Please return the lines, both ends included, that run from the one containing "This screenshot has height=401, width=638." to the last line of the data below, exactly and alone.

Entries provided Block Start

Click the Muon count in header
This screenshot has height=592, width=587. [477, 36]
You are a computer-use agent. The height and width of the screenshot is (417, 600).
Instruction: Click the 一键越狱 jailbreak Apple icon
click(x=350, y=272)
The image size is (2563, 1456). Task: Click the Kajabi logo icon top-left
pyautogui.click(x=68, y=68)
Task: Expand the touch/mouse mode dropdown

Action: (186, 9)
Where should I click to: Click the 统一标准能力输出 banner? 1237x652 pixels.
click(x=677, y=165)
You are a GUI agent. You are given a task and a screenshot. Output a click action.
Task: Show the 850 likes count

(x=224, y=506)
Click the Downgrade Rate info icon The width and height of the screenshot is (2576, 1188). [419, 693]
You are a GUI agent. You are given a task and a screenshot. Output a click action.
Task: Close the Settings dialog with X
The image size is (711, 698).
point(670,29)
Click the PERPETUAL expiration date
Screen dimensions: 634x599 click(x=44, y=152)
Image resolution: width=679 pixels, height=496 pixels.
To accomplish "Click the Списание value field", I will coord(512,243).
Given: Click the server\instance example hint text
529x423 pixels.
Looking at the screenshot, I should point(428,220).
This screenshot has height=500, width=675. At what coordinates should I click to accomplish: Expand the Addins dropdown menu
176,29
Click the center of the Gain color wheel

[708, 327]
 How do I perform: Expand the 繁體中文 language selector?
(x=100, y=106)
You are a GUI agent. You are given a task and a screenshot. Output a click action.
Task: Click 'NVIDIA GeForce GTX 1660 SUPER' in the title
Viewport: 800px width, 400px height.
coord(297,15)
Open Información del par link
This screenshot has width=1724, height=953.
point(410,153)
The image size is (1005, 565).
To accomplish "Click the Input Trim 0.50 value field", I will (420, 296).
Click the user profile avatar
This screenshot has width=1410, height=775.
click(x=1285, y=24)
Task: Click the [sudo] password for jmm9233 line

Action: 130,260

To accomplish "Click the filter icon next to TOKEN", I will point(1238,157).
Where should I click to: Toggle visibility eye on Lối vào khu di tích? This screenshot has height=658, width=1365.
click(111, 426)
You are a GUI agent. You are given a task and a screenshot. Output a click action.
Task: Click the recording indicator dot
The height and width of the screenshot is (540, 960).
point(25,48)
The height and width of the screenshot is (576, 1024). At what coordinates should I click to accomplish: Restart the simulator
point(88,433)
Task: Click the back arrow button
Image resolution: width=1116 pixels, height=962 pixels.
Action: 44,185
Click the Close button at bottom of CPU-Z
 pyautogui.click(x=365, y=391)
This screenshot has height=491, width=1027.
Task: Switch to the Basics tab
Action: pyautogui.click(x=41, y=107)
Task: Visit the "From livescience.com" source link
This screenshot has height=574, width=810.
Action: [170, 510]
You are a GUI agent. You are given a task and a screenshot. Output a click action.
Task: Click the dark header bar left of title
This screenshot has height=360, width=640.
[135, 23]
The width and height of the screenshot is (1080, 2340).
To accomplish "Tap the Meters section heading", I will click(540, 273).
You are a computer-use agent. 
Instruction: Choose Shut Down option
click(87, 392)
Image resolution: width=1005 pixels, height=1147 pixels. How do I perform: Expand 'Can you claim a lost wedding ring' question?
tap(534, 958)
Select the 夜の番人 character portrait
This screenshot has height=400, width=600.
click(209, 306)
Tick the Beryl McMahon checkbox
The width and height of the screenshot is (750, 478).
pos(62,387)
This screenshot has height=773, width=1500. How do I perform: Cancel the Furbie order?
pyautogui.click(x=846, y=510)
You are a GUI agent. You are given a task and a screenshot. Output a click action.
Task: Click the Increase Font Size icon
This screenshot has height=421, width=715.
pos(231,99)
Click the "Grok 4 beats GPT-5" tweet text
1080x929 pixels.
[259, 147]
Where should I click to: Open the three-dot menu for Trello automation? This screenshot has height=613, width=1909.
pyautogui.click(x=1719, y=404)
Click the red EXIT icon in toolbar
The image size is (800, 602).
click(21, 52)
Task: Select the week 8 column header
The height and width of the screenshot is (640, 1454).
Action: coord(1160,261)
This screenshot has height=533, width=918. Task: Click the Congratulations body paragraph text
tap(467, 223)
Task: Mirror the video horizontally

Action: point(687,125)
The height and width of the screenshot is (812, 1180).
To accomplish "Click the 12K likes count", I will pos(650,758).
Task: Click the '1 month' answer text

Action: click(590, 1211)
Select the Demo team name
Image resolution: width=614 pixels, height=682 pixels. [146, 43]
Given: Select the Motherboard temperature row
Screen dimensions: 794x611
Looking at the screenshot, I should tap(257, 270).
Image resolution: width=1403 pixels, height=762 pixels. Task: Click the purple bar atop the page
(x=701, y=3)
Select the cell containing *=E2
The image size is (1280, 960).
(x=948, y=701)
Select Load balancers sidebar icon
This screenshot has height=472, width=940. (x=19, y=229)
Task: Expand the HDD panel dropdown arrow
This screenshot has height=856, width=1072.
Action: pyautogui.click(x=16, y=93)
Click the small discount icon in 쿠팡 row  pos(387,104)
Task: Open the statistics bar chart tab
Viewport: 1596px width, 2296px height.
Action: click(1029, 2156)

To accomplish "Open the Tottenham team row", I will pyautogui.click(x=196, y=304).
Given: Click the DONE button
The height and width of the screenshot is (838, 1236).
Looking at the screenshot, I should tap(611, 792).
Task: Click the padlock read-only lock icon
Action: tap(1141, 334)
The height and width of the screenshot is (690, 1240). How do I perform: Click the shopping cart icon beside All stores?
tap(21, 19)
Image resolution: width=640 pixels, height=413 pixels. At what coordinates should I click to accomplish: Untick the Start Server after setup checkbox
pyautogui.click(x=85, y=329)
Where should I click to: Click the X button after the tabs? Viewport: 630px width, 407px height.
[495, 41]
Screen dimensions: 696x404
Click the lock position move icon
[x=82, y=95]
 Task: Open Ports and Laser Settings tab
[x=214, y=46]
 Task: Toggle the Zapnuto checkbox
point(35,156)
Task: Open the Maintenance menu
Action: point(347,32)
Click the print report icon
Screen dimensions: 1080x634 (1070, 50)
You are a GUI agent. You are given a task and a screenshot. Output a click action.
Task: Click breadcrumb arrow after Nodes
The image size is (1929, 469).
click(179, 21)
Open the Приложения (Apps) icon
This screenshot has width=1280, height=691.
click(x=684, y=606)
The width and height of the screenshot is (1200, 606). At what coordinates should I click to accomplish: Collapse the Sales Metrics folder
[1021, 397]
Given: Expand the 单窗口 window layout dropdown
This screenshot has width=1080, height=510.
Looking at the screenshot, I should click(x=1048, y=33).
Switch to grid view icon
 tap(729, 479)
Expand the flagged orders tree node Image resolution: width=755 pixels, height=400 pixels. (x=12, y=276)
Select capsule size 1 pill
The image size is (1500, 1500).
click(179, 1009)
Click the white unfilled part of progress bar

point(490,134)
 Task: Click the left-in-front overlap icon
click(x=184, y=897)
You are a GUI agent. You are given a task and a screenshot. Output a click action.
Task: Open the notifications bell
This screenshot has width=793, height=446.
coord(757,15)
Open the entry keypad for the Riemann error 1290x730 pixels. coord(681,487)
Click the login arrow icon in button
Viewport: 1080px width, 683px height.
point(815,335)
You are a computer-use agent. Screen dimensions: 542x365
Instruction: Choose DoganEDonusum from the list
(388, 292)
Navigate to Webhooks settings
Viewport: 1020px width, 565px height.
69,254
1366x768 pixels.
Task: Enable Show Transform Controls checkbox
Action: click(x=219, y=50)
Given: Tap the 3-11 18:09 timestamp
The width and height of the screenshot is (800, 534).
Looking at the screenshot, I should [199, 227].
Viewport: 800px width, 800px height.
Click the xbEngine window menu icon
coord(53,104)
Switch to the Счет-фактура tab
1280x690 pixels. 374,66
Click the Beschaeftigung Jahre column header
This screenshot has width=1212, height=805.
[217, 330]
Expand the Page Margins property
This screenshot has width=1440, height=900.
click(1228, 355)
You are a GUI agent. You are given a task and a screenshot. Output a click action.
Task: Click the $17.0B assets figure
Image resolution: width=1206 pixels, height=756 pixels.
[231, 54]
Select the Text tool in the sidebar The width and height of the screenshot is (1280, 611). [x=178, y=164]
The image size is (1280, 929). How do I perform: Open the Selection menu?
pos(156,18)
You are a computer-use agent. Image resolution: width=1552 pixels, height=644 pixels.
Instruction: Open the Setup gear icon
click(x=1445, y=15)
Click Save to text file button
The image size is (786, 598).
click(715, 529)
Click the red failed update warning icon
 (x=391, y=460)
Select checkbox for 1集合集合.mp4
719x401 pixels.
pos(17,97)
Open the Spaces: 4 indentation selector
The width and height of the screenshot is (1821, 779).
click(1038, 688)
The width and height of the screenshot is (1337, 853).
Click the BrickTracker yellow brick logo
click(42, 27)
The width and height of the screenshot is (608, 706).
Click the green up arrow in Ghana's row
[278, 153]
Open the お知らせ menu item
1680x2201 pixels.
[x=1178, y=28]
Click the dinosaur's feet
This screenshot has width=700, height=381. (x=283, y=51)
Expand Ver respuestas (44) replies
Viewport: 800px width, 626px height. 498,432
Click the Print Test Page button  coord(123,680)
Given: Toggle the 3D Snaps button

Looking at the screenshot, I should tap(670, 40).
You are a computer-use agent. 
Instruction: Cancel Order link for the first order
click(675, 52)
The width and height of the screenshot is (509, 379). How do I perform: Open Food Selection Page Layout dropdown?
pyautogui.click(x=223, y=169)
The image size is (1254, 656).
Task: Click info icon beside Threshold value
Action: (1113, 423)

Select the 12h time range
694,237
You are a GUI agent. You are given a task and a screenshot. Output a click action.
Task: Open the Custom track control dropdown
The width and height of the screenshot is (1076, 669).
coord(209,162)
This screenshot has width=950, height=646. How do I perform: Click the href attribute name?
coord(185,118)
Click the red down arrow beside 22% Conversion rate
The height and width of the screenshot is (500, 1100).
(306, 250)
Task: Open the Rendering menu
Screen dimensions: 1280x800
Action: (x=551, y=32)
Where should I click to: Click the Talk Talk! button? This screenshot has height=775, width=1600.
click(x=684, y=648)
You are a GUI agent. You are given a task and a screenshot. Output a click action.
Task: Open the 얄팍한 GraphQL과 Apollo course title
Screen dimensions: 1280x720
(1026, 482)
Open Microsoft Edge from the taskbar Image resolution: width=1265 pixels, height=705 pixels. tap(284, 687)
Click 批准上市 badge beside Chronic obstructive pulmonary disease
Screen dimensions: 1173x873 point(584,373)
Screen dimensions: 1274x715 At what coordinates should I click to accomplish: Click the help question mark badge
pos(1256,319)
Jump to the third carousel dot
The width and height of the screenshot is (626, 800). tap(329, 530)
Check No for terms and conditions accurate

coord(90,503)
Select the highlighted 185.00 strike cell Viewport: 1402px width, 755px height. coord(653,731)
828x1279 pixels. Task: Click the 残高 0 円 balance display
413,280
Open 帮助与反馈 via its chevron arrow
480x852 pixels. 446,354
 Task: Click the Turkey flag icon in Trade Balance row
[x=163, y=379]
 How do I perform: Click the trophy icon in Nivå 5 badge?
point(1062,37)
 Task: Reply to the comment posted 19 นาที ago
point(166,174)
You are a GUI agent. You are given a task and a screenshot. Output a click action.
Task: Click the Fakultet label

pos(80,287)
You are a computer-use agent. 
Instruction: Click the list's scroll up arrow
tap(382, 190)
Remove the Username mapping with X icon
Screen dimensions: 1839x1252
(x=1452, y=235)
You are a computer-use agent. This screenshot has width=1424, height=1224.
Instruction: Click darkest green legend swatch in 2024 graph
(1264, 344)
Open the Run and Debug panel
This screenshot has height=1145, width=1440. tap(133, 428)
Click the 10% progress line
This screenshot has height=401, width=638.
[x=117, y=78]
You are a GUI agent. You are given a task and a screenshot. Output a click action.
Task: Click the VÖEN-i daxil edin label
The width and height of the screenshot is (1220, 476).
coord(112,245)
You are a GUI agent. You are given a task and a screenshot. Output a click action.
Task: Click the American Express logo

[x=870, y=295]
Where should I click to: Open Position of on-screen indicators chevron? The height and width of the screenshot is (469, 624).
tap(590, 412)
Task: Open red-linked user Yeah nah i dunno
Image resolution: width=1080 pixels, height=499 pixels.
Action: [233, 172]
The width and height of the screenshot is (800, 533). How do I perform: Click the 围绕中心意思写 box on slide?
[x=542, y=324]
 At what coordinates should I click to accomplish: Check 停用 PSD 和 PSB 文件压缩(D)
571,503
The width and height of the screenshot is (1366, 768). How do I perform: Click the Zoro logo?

Entries provided Block End

- Answer box:
This screenshot has height=401, width=638.
[x=117, y=78]
You are a GUI agent. You are given a task and a screenshot. Output a click action.
Task: Click the VÖEN-i daxil edin label
The width and height of the screenshot is (1220, 476).
coord(112,245)
You are a GUI agent. You are given a task and a screenshot. Output a click action.
Task: Click the American Express logo

[x=870, y=295]
Where should I click to: Open Position of on-screen indicators chevron? The height and width of the screenshot is (469, 624).
tap(590, 412)
Task: Open red-linked user Yeah nah i dunno
Image resolution: width=1080 pixels, height=499 pixels.
Action: [233, 172]
The width and height of the screenshot is (800, 533). How do I perform: Click the 围绕中心意思写 box on slide?
[x=542, y=324]
 At what coordinates should I click to accomplish: Check 停用 PSD 和 PSB 文件压缩(D)
571,503
The width and height of the screenshot is (1366, 768). How do I perform: Click the Zoro logo?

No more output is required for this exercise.